Text to read —
"""
Day One: Prop 8 at the Supreme Court

Trust-worthy court-watchers seem to agree, the Supreme Court, based on the Justices questions and comments Tuesday morning, seems highly unlikely to use the challenge to California’s Prop. 8 to find a constitutional right to same-sex marriage. The hearings indicated that the court may be poised to find a lack of standing for the groups defending Prop. 8, which would (let’s at least hope) leave in place a lower court ruling overturning it, which would (likely) restore same-sex marriage in the Golden state, but not in any other states.

Illya Shapiro at Cato at Liberty:

we’re left with [the] two most likely scenarios: (1) the “liberal” justices potentially joining Chief Justice Roberts on a ruling that the petitioners lack standing, which would probably vacate the Ninth Circuit ruling but leave the district court’s ruling against Prop 8 in place; or (2) no majority because Justice Kennedy (and perhaps others) would prefer to dismiss the case as improvidently granted (a “DIG” in insider terms), which would leave the Ninth Circuit’s ruling in place – so Prop 8 would also remain struck down, albeit on narrower grounds than in the first scenario.

Tom Goldstein at Scotusblog:

“Several Justices seriously doubt whether the petitioners defending Proposition 8 have “standing” to appeal the district court ruling invalidating the measure. These likely include not only more liberal members but also the Chief Justice. If standing is lacking, the Court would vacate the Ninth Circuit’s decision.” …

Justice Kennedy seemed very unlikely to provide either side with the fifth vote needed to prevail. He was deeply concerned with the wisdom of acting now when in his view the social science of the effects of same-sex marriage is uncertain because it is so new. He also noted the doubts about the petitioners’ standing. So his suggestion was that the case should be dismissed.

At this point, it looks like the grand hopes of a sweeping ruling granting marriage equality throughout the United States is not to be. Next up on Wednesday, the Defense of Marriage Act.

More. From the Cato Institute’s Roger Pilon, The Journal led astray by same-sex marriage, taking issue with the Wall Street Journal‘s editorial urging the Supreme Court to uphold DOMA:

It is troubling that the same-sex marriage issue has led the Journal to subscribe to the mistaken jurisprudence that it so often rightly and powerfully condemns in those other areas, as when economic liberties are in the government’s crosshairs. Liberty is of a piece. The simple presumption of our Constitution is liberty, with government authorized and empowered to protect it, and obligated to offer compelling reasons for restricting it when that should be necessary. In recognizing rights, the Court is not “creating” them. It’s simply acknowledging that they were always there, even if we haven’t always lived up to our principles and recognized them, as clearly we have not. That’s not judicial activism. It’s simply the Court engaged in making explicit what was always implicit, even if we haven’t seen the matter clearly until now.

Furthermore. Walter Olson writes at the New York Daily News, in The high court’s marriage jitters, that “signs point to a cautious ruling.”

Jonathan Rauch seems to concur, as does Dale Carpenter, in the post above.
"""
(Word and item position data)
"""
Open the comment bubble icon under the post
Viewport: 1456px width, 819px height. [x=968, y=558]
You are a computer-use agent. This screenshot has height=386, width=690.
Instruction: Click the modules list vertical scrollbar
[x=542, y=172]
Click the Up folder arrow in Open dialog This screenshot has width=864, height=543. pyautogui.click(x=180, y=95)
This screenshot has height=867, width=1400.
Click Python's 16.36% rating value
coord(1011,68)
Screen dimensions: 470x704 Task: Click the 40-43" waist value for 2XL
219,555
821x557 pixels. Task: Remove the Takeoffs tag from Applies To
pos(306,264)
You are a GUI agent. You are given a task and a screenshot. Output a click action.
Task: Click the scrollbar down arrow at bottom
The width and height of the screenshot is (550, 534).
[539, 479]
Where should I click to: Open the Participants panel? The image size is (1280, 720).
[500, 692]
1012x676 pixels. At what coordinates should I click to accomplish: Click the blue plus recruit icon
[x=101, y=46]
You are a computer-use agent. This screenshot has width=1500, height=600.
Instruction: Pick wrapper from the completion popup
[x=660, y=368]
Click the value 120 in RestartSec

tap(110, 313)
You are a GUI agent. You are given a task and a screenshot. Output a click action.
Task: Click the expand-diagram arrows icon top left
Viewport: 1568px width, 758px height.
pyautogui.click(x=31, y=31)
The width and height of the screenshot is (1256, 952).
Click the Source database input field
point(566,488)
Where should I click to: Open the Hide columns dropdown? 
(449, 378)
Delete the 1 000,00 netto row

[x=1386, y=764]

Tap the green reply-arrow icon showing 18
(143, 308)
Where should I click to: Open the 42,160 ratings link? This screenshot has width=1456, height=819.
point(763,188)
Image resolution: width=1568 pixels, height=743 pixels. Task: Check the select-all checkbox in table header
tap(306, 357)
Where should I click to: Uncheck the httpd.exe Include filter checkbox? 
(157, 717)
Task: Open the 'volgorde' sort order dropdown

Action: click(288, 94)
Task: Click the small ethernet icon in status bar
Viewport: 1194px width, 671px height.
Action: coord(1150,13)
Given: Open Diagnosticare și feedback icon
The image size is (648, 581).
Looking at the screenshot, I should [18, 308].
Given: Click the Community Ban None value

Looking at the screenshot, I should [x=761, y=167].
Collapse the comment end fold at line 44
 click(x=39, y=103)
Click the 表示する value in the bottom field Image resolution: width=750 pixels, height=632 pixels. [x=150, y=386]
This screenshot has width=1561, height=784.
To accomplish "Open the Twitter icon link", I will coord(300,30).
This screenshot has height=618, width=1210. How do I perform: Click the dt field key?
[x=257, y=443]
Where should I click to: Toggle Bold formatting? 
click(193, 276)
"""
Written problem A —
Translate this sentence from the Prop 8 post into Spanish: "He also noted the doubts about the petitioners’ standing."
Written problem B —
Summarize the Prop 8 post in two sentences.
Written problem C —
Answer these questions from the Prop 8 post:
(i) On what day was the Defense of Marriage Act up next?
(ii) In which newspaper does Walter Olson write about "The high court’s marriage jitters"?
(iii) According to Tom Goldstein, which Justice, besides the more liberal members, likely doubts the petitioners' standing?

Exercise answer A —
También señaló las dudas sobre la legitimación de los peticionarios.

Exercise answer B —
Court-watchers agree that, judging by the Justices' questions and comments on Tuesday, the Supreme Court seems highly unlikely to use the Prop 8 challenge to find a constitutional right to same-sex marriage and may instead find that the groups defending Prop 8 lack standing. Justice Kennedy seemed unlikely to give either side a fifth vote and suggested the case should be dismissed, while the Cato Institute's Roger Pilon took issue with a Wall Street Journal editorial urging the Court to uphold DOMA.

Exercise answer C —
(i) Wednesday
(ii) The New York Daily News
(iii) The Chief Justice